Work to be completed |
Beginning with the line that contains "Instruction: Click the", reproduce the remaining lines of the material exactly, up to and including the last one, but no pictures.
_____
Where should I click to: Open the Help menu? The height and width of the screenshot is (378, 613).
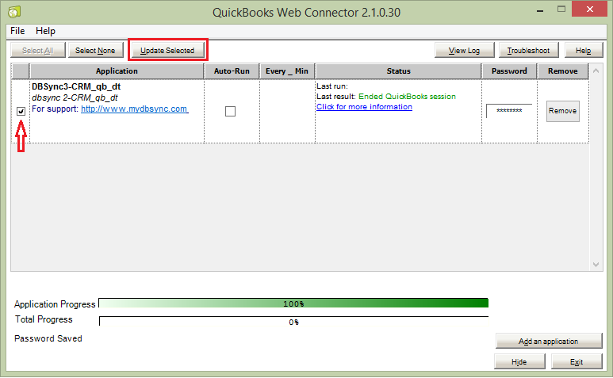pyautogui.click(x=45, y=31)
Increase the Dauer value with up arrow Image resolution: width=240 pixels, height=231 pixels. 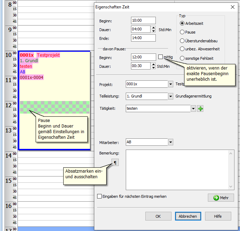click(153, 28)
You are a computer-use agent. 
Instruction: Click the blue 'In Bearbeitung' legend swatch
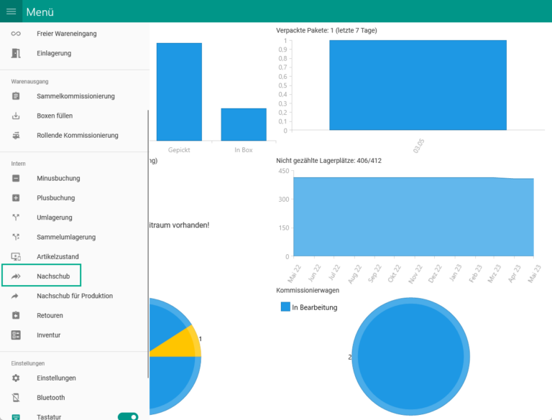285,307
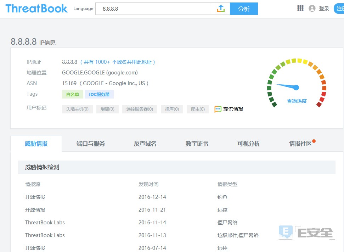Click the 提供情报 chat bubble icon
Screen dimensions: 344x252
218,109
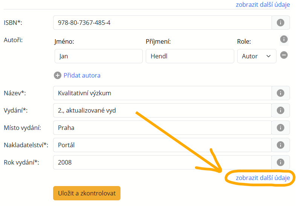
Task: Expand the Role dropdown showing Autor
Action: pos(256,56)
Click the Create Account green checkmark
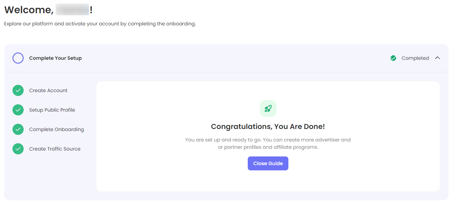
_____
Your solution |
Instruction: Click the blue 'In Bearbeitung' legend swatch
285,307
Click the 提供情报 chat bubble icon
Screen dimensions: 344x252
218,109
Task: Expand the Role dropdown showing Autor
Action: pos(256,56)
Click the Create Account green checkmark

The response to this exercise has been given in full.